High temperature superconductivity from realistic long-range Coulomb and Fr\"ohlich interactions

TL;DR

This paper presents a realistic model combining Coulomb and electron-phonon interactions to explain high-temperature superconductivity, demonstrating a phase transition with Tc exceeding 100K and supporting the polaron-bipolaron theory.

Contribution

It introduces a comprehensive model incorporating Coulomb, Fr"ohlich, and Hubbard interactions without assumptions on their relative strengths, providing a microscopic basis for high-Tc superconductivity.

Findings

Phase transition to superconductivity with Tc > 100K

Role of Hubbard U as a key parameter in BEC/BCS crossover

Supports polaron-bipolaron theory as a microscopic foundation

Abstract

In the last years ample experimental evidence has shown that charge carriers in high-temperature superconductors are strongly correlated but also coupled with lattice vibrations (phonons), signaling that the true origin of high-Tc superconductivity can only be found in a proper combination of Coulomb and electron-phonon interactions.
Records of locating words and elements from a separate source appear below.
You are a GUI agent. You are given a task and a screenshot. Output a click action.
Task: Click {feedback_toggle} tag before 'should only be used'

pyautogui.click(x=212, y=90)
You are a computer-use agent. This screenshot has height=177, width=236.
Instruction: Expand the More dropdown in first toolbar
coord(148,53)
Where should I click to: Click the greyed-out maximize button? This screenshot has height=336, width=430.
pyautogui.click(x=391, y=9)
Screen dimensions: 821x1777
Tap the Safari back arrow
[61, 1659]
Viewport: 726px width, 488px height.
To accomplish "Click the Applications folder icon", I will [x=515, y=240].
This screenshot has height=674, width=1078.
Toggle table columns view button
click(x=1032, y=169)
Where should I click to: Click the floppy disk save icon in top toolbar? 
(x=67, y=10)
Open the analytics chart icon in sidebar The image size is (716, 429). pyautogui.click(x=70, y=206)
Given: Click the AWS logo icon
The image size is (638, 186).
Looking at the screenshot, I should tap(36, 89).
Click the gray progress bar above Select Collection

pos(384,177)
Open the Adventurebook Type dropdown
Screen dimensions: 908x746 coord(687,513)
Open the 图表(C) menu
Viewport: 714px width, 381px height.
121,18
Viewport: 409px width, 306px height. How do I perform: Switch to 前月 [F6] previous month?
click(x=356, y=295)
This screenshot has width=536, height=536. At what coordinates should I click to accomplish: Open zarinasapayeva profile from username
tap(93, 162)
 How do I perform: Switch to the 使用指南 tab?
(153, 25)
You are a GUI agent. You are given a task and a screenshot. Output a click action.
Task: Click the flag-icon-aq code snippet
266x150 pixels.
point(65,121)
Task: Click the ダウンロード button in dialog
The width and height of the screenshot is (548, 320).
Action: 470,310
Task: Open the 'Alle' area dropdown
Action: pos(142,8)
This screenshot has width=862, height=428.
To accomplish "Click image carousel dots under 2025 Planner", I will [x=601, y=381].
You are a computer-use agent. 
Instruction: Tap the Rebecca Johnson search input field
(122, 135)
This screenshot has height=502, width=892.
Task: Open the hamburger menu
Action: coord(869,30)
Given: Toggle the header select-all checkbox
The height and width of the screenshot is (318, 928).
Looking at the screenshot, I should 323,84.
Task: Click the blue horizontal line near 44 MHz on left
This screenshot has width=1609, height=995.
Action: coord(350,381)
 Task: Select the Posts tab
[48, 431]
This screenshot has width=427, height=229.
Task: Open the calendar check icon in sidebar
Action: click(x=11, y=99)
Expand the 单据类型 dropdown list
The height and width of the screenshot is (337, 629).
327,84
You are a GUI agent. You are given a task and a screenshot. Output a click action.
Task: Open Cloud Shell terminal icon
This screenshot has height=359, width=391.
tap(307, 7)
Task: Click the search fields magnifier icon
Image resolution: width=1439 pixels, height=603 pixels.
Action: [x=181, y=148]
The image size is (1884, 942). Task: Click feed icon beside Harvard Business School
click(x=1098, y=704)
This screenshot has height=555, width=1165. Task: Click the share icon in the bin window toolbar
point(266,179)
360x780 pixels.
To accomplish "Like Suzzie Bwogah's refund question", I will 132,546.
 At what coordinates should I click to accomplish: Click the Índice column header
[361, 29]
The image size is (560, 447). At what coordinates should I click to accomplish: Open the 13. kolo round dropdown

On this basis, we propose and study a model for high-Tc superconductivity, which accounts for realistic Coulomb repulsion, strong electron-phonon (Fr\"ohlich) interaction and residual on-site (Hubbard \tilde{U}) correlations without any ad-hoc assumptions on their relative strength and interaction range. In the framework of this model, which exhibits a phase transition to a superconducting state with a critical temperature Tc well in excess of 100K, we emphasize the role of \tilde{U} as the driving parameter for a BEC/BCS crossover. Our model lays a microscopic foundation for the polaron-bipolaron theory of superconductivity. We argue that the high-Tc phenomenon originates in competing Coulomb and Fr\"ohlich interactions beyond the conventional BCS description.